Inplace Operation Error using LSTM/GRU

arash_javanmard · June 28, 2020, 11:58am

Hi,

I have sequence data, which are technically measurements from an IMU, which are taken between each camera image frame. I want to pass them through a many-to-one LSTM-Module.
The sequence has the dimension [S_out x B x S_in x N], S_out are the number of frames, B is the batch size, S_in is the number of measurements between each image frame and at least N are the actual measurement values. In this particular case we have:

S_out = 4
B = 8
S_in = 10
N = 6

the pseudo-code for training is:

preds = [outer-seq-size]
for s=1 : outer-seq-size:
     preds[s] = model(x[s])
loss = clac_loss(preds, gts)
loss.backward()
....
model.reset_hidden_states()

My LSTM-Module is:

class ImufeatRNN0(BaseImuFeatNet):
    def __init__(self, cfg):
        self.rnn = nn.LSTM(input_size=6, hidden_size=128,
                           num_layers=2, bidirectional=False, dropout=0.)

        self.num_dir = 1
        self.reset_hidden_states()

    def reset_hidden_states(self):
        self.h = None
        self.c = None

    def forward(self, x):
        x_padded = nn.utils.rnn.pad_sequence(x)
        s, b, n = x_padded.shape  # seq

        if self.h is None:
            out, (self.h, self.c) = self.rnn(x_padded, None)
        else:
            out, (self.h, self.c) = self.rnn(x_padded, (self.h, self.c))

        out = out.view(s, b, self.num_dir, 128)
        out = out[-1, :, 0].contiguous().squeeze() # many-to-one
        return out

The fig. below should make the situation more clear.

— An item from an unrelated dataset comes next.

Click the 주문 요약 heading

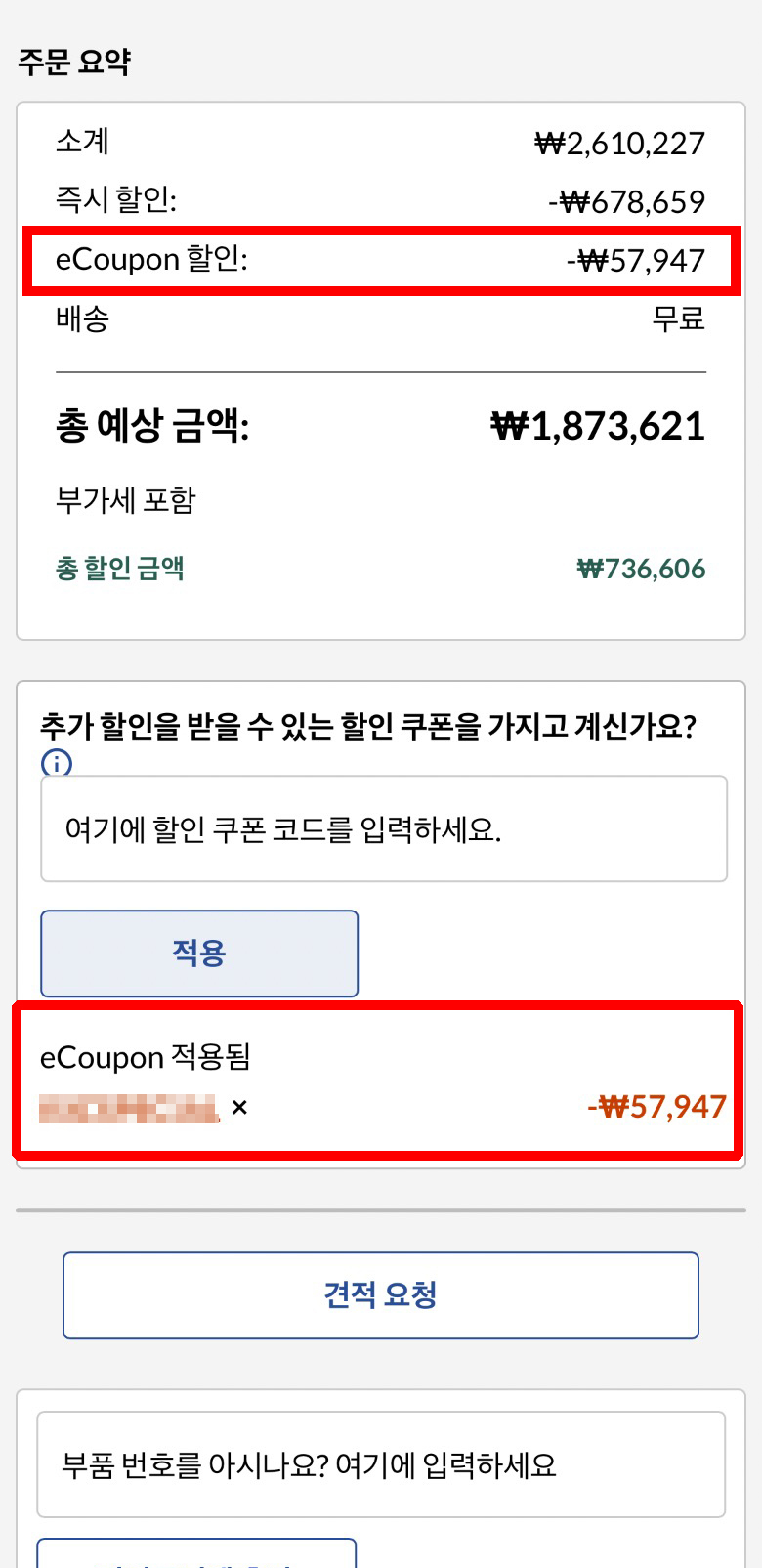74,62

But every time I run the code I get this error:

File “/home/ajava/Projects/DeepLIO/deeplio/models/nets/imu_feat_nets.py”, line 86, in forward
out, (self.h, self.c) = self.rnn(x_padded, (self.h, self.c))
File “/opt/miniconda3/envs/env_master/lib/python3.7/site-packages/torch/nn/modules/module.py”, line 532, in call
result = self.forward(*input, **kwargs)
File “/opt/miniconda3/envs/env_master/lib/python3.7/site-packages/torch/nn/modules/rnn.py”, line 559, in forward
self.dropout, self.training, self.bidirectional, self.batch_first)
(print_stack at /opt/conda/conda-bld/pytorch_1579022060824/work/torch/csrc/autograd/python_anomaly_mode.cpp:57)
Traceback (most recent call last):
File “/home/ajava/Projects/DeepLIO/deeplio/train.py”, line 67, in
trainer.run()
File “/home/ajava/Projects/DeepLIO/deeplio/models/trainer.py”, line 135, in run
self.train(epoch)
File “/home/ajava/Projects/DeepLIO/deeplio/models/trainer.py”, line 250, in train
loss.backward(retain_graph=False)
File “/opt/miniconda3/envs/env_master/lib/python3.7/site-packages/torch/tensor.py”, line 195, in backward
torch.autograd.backward(self, gradient, retain_graph, create_graph)
File “/opt/miniconda3/envs/env_master/lib/python3.7/site-packages/torch/autograd/init.py”, line 99, in backward
allow_unreachable=True) # allow_unreachable flag
RuntimeError: one of the variables needed for gradient computation has been modified by an inplace operation: [torch.cuda.FloatTensor [11, 8, 128]], which is output 0 of CudnnRnnBackward, is at version 1; expected version 0 instead. Hint: the backtrace further above shows the operation that failed to compute its gradient. The variable in question was changed in there or anywhere later. Good luck!

Update
The problem is that changing the shape of the ‘out’-variable is an in-place operation, detaching it removes the error message:

        out = out.view(s, b, self.num_dir, self.hidden_size)
        y = out[-1, :, 0].contiguous().squeeze().detach() # many-to-one
        return y

But can anyone plz tell me, is that the correct way? What happens to the loss which is calc. using detached output? Is the computational graph still valid?

Thanks

googlebot · June 28, 2020, 6:13pm

No, .view() is fine, your problem is somewhere beyond this block, where memory is rewritten. And detach() is not valid, as subgraph leading to detached tensor won’t be trained.